# [SOURCE INFORMATION]
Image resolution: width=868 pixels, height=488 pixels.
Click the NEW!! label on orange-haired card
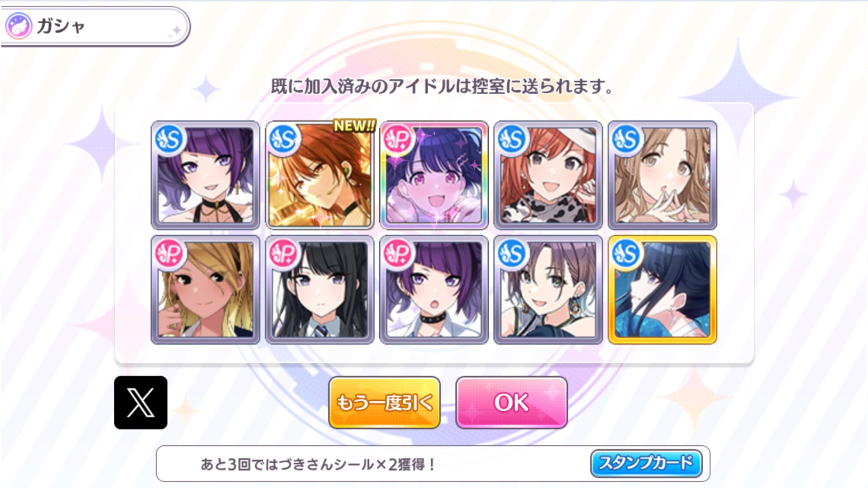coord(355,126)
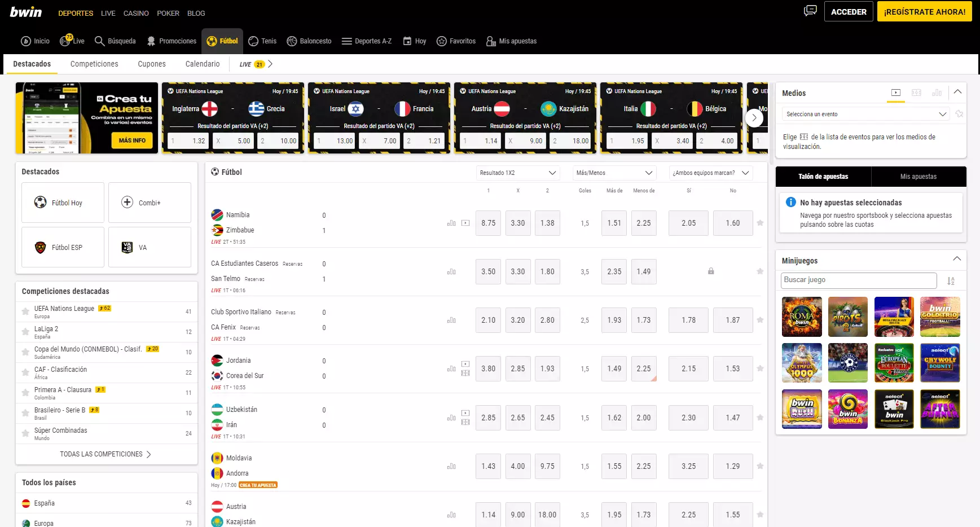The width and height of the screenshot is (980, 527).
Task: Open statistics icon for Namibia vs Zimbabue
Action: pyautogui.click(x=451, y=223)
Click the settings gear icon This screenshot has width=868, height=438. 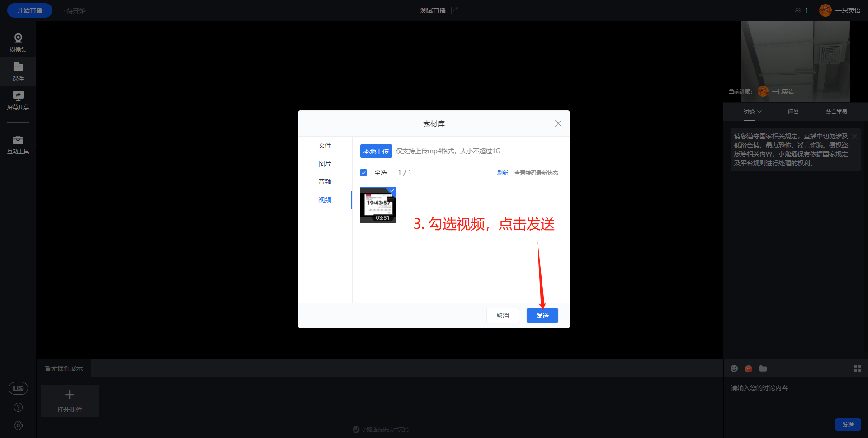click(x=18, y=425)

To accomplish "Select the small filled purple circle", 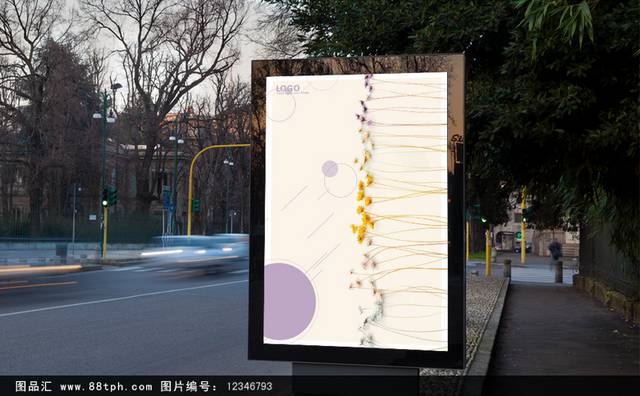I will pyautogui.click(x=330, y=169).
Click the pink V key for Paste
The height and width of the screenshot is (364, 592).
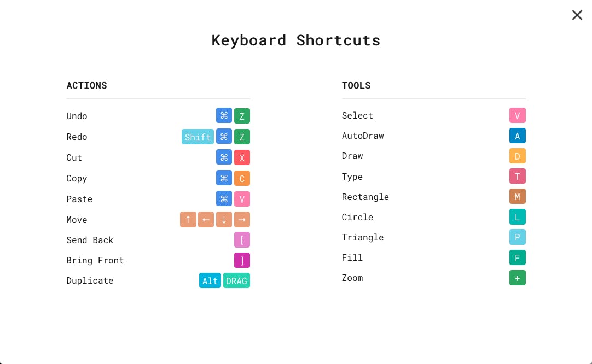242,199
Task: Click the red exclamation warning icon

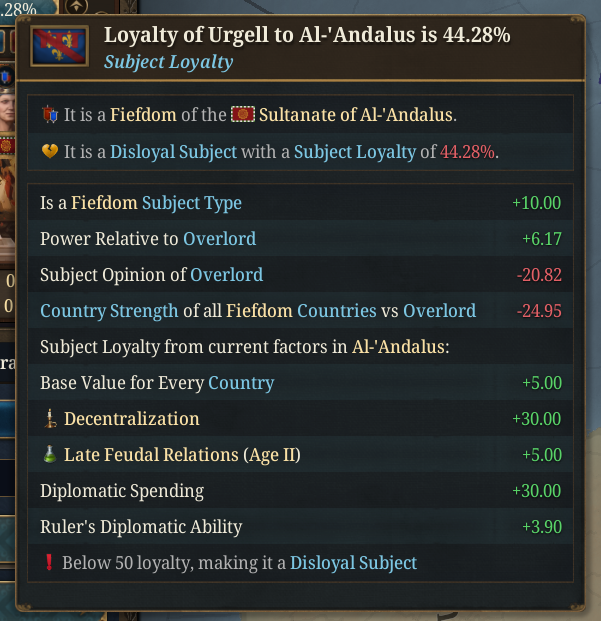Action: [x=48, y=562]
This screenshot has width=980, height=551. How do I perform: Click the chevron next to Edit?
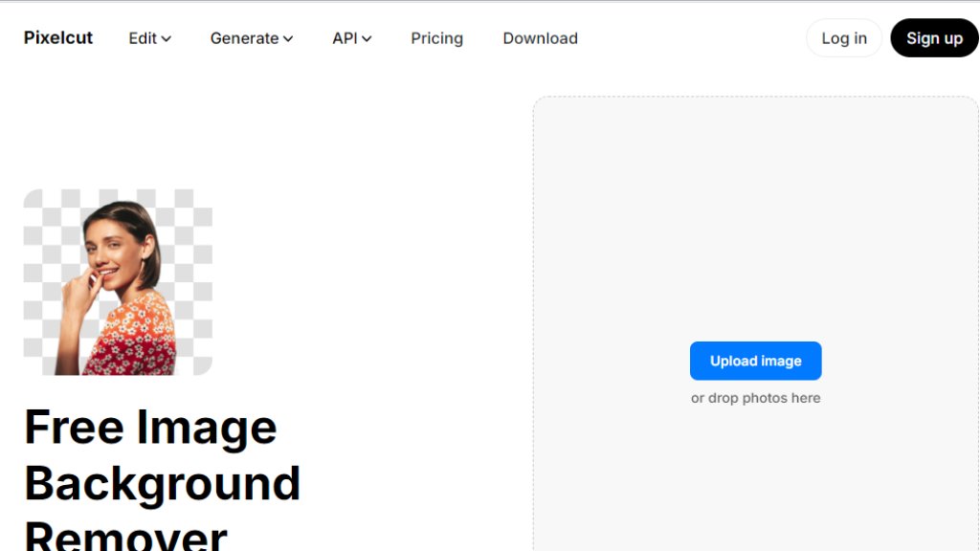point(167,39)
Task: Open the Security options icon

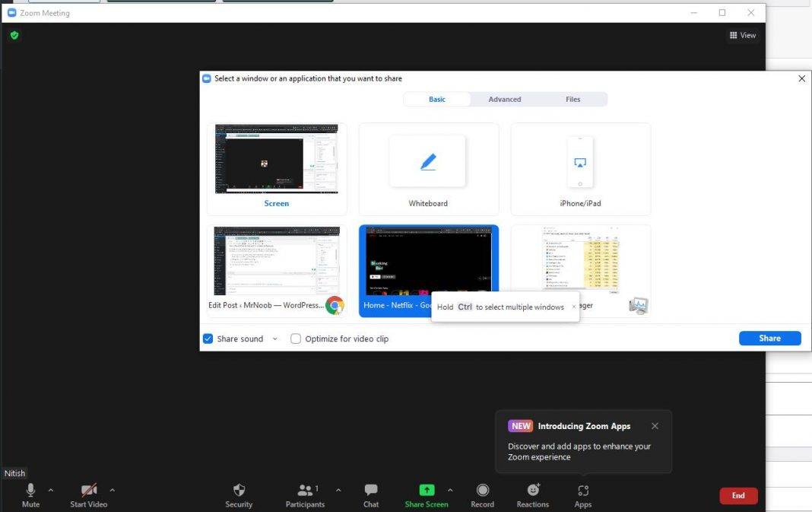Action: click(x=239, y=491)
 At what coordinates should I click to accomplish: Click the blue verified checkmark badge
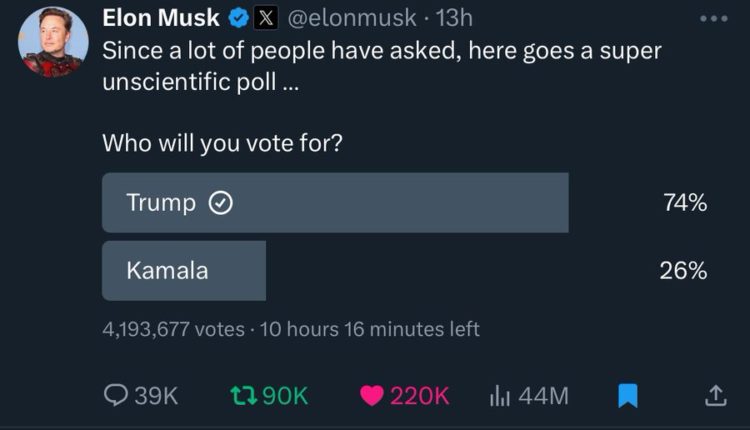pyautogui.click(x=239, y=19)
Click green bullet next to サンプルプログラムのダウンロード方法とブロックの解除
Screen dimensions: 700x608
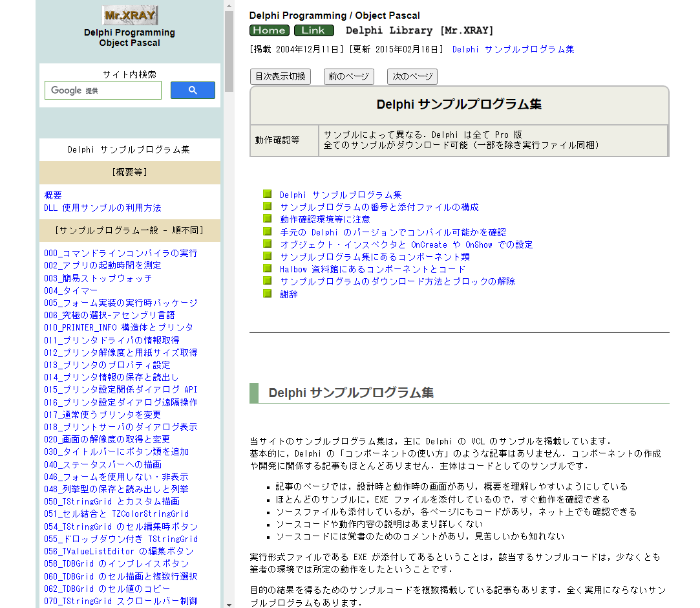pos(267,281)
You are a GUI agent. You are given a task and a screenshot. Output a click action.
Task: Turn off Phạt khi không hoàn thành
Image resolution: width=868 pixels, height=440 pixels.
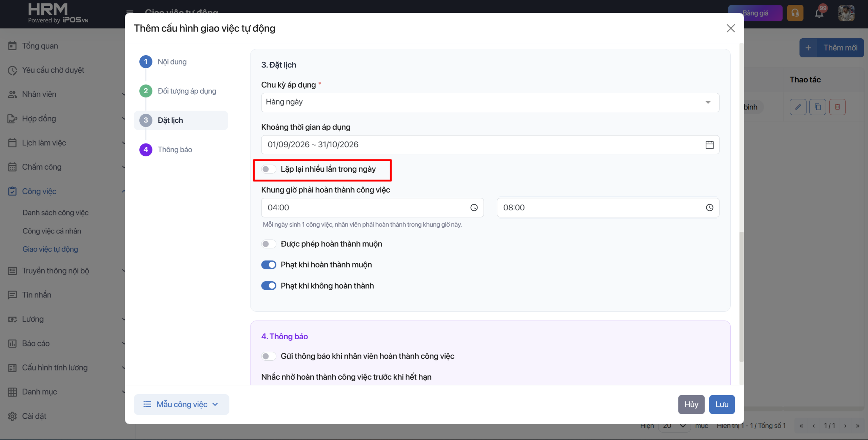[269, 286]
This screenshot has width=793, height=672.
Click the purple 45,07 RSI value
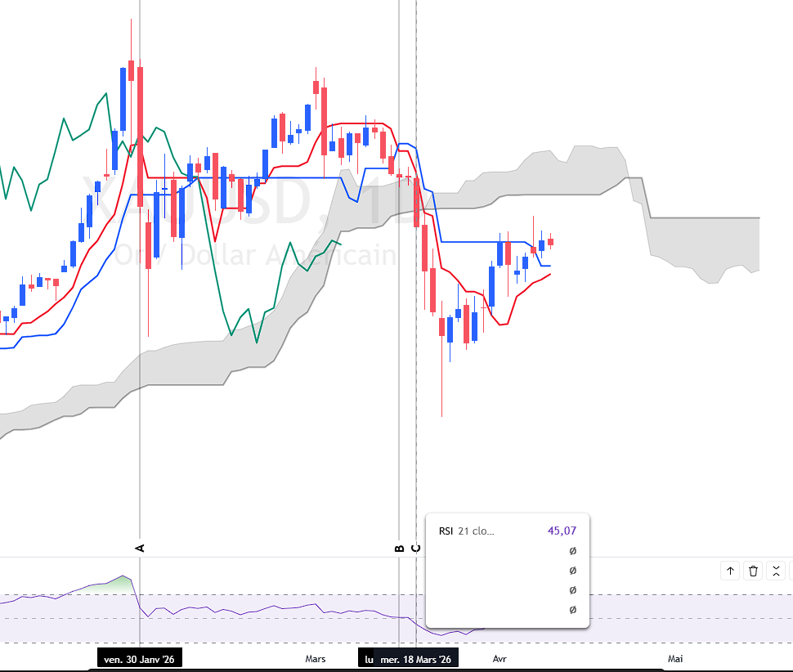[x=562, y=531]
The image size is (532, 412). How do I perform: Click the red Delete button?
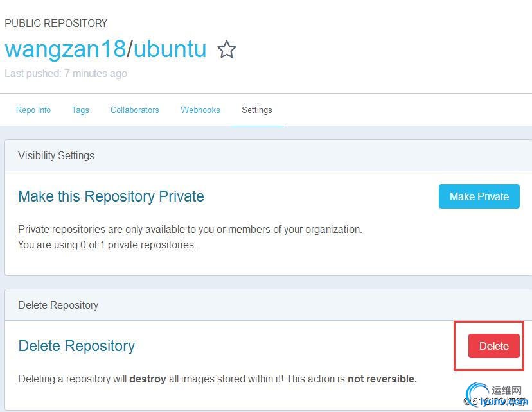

# [BRIEF]
Beginning with the line where "At what coordinates" appears, restate word for word every line down to the last one in the data, but keep the pictures out.

# [THE COMPLETED TASK]
 At what coordinates should I click to accomplish: Click the blue verified checkmark badge
pyautogui.click(x=239, y=19)
Click green bullet next to サンプルプログラムのダウンロード方法とブロックの解除
Screen dimensions: 700x608
pos(267,281)
You are a GUI agent. You are given a task and a screenshot. Output a click action.
Task: Turn off Phạt khi không hoàn thành
Image resolution: width=868 pixels, height=440 pixels.
[269, 286]
This screenshot has width=793, height=672.
Click the purple 45,07 RSI value
[x=562, y=531]
The image size is (532, 412). How do I perform: Click the red Delete button?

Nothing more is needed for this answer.